- [What to do]:
With the line that contains "Task: Click next page arrow in Extrato table" as the final line, return every line from the start of the data below exactly.

Data extracted from a collection:
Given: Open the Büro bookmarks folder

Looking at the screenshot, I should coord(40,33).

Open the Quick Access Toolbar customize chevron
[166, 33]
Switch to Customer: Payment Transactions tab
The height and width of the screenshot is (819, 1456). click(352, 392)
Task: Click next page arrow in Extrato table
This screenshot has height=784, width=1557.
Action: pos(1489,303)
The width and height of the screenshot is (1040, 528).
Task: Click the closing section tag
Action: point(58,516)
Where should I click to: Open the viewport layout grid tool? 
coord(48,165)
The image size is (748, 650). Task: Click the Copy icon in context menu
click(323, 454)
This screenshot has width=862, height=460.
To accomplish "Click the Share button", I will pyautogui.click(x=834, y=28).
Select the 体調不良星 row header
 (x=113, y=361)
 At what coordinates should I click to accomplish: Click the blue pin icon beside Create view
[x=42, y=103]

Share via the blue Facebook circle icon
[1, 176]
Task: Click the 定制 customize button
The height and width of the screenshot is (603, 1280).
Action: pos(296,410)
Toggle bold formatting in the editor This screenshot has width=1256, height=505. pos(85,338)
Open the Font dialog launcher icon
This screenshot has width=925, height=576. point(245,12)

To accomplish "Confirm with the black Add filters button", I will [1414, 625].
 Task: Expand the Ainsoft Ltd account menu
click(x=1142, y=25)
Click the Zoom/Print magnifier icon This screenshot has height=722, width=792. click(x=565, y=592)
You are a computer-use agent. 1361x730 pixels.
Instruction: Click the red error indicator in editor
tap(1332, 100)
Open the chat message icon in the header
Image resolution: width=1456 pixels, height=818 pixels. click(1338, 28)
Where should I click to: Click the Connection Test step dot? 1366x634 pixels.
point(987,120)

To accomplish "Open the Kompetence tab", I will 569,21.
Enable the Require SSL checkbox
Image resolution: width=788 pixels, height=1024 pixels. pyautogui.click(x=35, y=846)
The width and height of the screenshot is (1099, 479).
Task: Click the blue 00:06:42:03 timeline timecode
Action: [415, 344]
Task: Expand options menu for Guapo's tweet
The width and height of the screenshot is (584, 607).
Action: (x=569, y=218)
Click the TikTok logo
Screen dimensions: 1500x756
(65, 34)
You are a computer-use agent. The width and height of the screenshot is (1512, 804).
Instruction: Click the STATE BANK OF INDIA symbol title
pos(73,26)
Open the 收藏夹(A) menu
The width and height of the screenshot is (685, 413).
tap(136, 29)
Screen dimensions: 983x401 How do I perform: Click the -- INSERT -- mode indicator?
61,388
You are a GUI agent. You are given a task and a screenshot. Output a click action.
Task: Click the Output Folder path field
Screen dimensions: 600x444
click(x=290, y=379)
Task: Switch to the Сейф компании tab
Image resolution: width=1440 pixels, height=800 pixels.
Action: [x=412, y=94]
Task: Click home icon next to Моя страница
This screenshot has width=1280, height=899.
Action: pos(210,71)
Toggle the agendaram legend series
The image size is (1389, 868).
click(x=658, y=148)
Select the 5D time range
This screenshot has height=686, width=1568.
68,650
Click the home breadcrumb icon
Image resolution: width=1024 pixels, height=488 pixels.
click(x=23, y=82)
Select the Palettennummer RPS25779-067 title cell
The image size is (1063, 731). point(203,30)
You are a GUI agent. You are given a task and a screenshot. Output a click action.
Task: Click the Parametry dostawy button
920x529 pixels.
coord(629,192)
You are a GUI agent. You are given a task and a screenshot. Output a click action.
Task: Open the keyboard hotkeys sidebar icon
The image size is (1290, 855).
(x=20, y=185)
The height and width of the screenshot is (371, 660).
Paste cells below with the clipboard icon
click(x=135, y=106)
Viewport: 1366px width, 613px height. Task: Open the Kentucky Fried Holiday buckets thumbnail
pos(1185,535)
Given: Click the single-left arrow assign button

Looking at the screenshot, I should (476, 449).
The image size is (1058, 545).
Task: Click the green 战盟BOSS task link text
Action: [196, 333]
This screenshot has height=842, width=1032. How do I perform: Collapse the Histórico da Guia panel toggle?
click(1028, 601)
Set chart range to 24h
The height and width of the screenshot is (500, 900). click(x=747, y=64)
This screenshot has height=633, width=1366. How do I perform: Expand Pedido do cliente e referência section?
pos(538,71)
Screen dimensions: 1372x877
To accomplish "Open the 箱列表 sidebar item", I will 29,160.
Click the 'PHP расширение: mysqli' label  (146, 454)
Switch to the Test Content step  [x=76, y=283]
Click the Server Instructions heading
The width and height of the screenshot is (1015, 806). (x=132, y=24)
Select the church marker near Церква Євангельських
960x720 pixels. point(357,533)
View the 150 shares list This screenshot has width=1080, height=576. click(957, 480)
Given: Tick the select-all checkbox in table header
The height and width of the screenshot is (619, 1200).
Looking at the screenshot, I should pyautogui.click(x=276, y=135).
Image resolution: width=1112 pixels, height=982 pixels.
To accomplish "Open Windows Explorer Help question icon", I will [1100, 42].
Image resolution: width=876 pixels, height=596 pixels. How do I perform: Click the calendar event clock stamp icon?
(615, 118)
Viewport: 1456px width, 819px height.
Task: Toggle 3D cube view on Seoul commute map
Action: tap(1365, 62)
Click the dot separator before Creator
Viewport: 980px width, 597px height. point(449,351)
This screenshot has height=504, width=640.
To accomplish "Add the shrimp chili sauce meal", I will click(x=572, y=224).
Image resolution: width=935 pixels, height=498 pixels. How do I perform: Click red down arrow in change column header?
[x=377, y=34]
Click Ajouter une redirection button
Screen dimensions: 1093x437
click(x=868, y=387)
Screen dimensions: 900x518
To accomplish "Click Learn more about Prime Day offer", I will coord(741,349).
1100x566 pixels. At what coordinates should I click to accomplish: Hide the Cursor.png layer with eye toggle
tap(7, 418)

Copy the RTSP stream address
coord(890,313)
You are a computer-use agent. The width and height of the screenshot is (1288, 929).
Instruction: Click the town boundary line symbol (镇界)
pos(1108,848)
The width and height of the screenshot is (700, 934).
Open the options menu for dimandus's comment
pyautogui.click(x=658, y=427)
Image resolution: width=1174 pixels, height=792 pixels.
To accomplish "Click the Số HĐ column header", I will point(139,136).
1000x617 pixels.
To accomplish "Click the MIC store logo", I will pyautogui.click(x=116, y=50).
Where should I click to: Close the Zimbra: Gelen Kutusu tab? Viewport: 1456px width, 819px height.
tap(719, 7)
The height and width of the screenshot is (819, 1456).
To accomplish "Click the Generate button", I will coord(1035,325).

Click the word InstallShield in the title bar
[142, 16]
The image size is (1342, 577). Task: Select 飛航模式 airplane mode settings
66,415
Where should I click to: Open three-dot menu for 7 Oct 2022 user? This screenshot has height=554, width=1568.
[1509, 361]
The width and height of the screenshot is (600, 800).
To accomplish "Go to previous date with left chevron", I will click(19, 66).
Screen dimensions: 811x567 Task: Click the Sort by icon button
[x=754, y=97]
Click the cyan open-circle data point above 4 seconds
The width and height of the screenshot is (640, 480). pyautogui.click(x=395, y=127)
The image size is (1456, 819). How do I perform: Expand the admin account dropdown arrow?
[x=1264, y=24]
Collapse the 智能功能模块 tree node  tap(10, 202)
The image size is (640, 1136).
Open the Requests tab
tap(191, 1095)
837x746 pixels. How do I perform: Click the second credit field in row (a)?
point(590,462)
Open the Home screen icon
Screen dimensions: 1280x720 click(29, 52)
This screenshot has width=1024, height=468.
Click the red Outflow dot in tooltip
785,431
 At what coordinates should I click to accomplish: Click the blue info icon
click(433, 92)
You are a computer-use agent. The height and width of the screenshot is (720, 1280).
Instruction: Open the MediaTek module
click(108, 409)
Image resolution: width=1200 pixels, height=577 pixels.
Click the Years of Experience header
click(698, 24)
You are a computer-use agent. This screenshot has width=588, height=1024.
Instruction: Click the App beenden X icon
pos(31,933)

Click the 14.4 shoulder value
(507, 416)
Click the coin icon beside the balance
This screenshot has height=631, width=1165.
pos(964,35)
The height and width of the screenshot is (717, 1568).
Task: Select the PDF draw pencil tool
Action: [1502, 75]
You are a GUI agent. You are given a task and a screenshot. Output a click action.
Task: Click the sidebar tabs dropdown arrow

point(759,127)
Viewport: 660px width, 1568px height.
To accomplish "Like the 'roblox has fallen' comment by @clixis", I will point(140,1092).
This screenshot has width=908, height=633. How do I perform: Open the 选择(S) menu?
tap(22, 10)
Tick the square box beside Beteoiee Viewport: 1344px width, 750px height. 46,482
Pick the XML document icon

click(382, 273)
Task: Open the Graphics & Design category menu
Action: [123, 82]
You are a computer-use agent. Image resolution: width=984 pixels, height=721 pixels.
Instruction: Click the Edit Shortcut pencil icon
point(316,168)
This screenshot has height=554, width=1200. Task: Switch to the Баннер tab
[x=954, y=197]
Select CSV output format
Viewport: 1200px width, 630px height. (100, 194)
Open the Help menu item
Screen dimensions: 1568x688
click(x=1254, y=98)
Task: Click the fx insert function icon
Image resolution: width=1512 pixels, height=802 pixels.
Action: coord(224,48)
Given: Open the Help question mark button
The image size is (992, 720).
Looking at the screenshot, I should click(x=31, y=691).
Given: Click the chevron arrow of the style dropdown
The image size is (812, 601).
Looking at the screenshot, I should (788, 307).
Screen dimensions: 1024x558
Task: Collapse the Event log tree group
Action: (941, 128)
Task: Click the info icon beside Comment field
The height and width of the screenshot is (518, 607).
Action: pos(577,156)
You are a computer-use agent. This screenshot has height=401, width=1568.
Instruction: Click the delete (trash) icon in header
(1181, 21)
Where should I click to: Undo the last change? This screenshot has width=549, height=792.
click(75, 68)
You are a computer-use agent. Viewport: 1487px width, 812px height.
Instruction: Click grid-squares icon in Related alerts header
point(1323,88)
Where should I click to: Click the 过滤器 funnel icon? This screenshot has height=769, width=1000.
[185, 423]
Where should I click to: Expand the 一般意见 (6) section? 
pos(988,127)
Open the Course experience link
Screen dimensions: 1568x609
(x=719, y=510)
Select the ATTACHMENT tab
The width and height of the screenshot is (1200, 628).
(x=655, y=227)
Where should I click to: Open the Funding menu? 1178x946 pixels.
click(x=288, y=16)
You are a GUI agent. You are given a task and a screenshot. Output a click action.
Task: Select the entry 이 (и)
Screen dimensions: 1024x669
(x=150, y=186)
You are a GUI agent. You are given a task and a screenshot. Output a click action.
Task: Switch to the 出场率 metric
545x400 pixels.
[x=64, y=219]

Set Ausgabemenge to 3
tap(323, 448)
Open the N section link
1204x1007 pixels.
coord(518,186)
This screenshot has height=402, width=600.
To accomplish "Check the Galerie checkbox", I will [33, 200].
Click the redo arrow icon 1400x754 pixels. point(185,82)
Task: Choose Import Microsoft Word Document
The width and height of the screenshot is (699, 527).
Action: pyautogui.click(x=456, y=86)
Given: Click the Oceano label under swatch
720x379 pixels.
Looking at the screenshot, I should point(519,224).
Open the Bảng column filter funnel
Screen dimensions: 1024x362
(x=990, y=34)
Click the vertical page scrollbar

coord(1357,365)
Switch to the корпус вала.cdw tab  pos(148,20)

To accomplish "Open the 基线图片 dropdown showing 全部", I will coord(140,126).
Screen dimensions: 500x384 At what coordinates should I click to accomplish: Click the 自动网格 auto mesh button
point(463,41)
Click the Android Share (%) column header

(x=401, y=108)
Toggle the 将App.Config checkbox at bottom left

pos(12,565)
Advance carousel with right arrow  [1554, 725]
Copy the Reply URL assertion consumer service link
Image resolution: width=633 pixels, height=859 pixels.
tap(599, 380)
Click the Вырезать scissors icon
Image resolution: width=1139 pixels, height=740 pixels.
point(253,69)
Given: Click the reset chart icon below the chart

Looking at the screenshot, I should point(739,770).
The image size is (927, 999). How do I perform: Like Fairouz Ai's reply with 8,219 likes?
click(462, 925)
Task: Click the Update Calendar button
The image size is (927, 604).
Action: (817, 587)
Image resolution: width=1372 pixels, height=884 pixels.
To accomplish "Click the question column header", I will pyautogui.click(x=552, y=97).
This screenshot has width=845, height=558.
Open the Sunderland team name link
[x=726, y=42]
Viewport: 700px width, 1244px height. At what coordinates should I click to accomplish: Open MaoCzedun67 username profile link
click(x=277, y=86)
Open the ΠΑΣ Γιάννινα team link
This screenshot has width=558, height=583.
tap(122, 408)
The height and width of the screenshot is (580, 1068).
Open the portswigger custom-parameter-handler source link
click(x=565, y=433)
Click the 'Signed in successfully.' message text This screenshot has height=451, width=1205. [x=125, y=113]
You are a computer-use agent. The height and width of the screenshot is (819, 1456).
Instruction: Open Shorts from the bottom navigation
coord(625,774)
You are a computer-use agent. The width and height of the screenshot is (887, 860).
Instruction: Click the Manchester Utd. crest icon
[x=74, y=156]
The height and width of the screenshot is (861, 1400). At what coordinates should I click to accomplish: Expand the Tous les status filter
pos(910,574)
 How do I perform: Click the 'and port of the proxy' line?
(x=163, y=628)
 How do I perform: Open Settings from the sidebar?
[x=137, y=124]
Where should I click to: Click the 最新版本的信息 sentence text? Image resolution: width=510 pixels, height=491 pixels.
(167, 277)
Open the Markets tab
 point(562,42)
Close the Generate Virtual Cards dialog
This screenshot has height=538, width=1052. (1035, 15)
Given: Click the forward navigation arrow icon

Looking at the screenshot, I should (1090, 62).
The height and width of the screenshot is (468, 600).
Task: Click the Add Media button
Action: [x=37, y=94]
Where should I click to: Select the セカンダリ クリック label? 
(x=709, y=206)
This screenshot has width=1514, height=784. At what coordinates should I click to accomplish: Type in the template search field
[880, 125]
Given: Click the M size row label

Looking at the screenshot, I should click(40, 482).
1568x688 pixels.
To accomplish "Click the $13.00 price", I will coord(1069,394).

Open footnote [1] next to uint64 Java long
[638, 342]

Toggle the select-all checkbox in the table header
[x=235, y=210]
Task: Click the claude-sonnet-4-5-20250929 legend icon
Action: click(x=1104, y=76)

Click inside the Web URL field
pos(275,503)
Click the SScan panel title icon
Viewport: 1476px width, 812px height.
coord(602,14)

- [Reply to the task]:
Given: Open the Büro bookmarks folder

Looking at the screenshot, I should coord(40,33).

Open the Quick Access Toolbar customize chevron
[166, 33]
Switch to Customer: Payment Transactions tab
The height and width of the screenshot is (819, 1456). click(352, 392)
Task: Click next page arrow in Extrato table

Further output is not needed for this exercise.